SOURCE TEXT ->
------------------------------

For their sophomore single, another David Gates’ composition was chosen, Heartbreak Ahead. On the flip side was He’s Good To Me. Kim Fowley wasn’t going to let the record buying public forget The Murmaids, so released Heartbreak Ahead on Chattahoochee Records whilst Popsicles and Icicles was still in the top thirty. This backfired on Kim Fowley, and Heartbreak Ahead stalled at 116 in the US Billboard 100. After two weeks, at 116 in the US Billboard 100 it was a case of Heartbreak Ahead for The Murmaids.
They were on a roller coaster. Their debut single reached number three in the US Billboard 100, but the followup failed commercially. There was nothing wrong with the song. The Murmaids brought the lyrics to life. Much of the blame lay can be laid at aspiring pop impresario, Kim Fowley’s door.
Heartbreak Ahead was released far too soon, and Suddenly The Murmaids had two singles competing for radio play. Three if The Lady Bugs’ cover of How Do You Do It was counted.
Rather than concentrate his efforts on getting The Murmaids career back on track, Kim Fowley had Carol and Terry Fischer record How Do You Do It with Jackie DeShannon. How Do You Do It had given Gerry and The Pacemakers a number one single. The Lady Bugs version was released in February 1964, but failed to make an impression on the charts. This was a worrying trend.
Later in 1964, The Murmaids released their third single, Wild And Wonderful. It came from the pen of the Brill Building songwriting team of Ben Raleigh and Barkan. They had just written Lesley Gore’s She’s A Fool. For the B-Side, Sam Friedman’s Bull Talk. These two tracks were supposed to get The Murmaids’ career back on track.
On its release, Wild And Wonderful never came close to troubling the charts. Wild And Wonderful became The Murmaids’ second single that had failed to chart. Things weren’t looking good for The Murmaids.
After the success of Popsicles and Icicles, major record labels came knocking on The Murmaids’ door and wanting to buy out their contract with Chattahoochee. Terry Fischer Sr. who was managing the group’s career, decided that they should stay to Ruth Conte Yardum and her Chattahoochee Records. That proved to be a huge mistake.
As the summer of 1964 drew to a close, Terry Fischer and Sally Gordon were about to leave home, and head to college. They needed the royalties from Popsicles and Icicles to pay their way through college. However, the royalties weren’t forthcoming.

------------------------------

INFORMATION ->
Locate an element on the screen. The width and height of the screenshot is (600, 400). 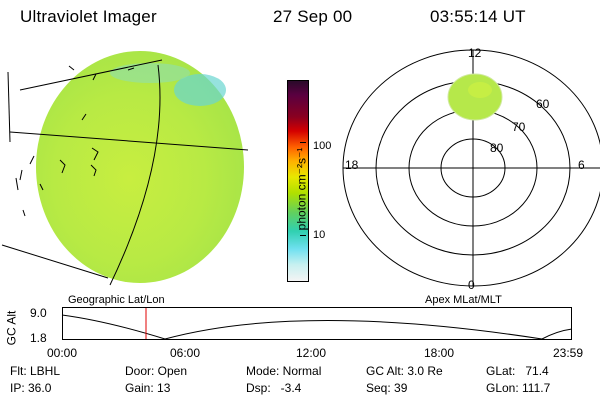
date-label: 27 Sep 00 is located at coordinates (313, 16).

------------------------------

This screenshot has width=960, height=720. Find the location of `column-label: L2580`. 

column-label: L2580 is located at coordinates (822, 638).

------------------------------

WORK INSTRUCTION A -> In the text on The Murmaids, at what position did Heartbreak Ahead stall on the US Billboard 100?
WORK INSTRUCTION B -> Reproduce the part of the text on The Murmaids that opens with the words containing "As the summer" and closes with "royalties weren’t forthcoming.", putting "university" in place of "college".
WORK INSTRUCTION C -> Condense the paragraph of the text on The Murmaids that begins "Rather than concentrate his efforts", keeping its main facts.

TASK RESULT A -> It stalled at 116.

TASK RESULT B ->
As the summer of 1964 drew to a close, Terry Fischer and Sally Gordon were about to leave home, and head to university. They needed the royalties from Popsicles and Icicles to pay their way through university. However, the royalties weren’t forthcoming.

TASK RESULT C -> Instead of working to revive The Murmaids' career, Kim Fowley had Carol and Terry Fischer record How Do You Do It with Jackie DeShannon. The song had been a number one single for Gerry and The Pacemakers. Released as The Lady Bugs in February 1964, it failed to make an impression on the charts, a worrying trend.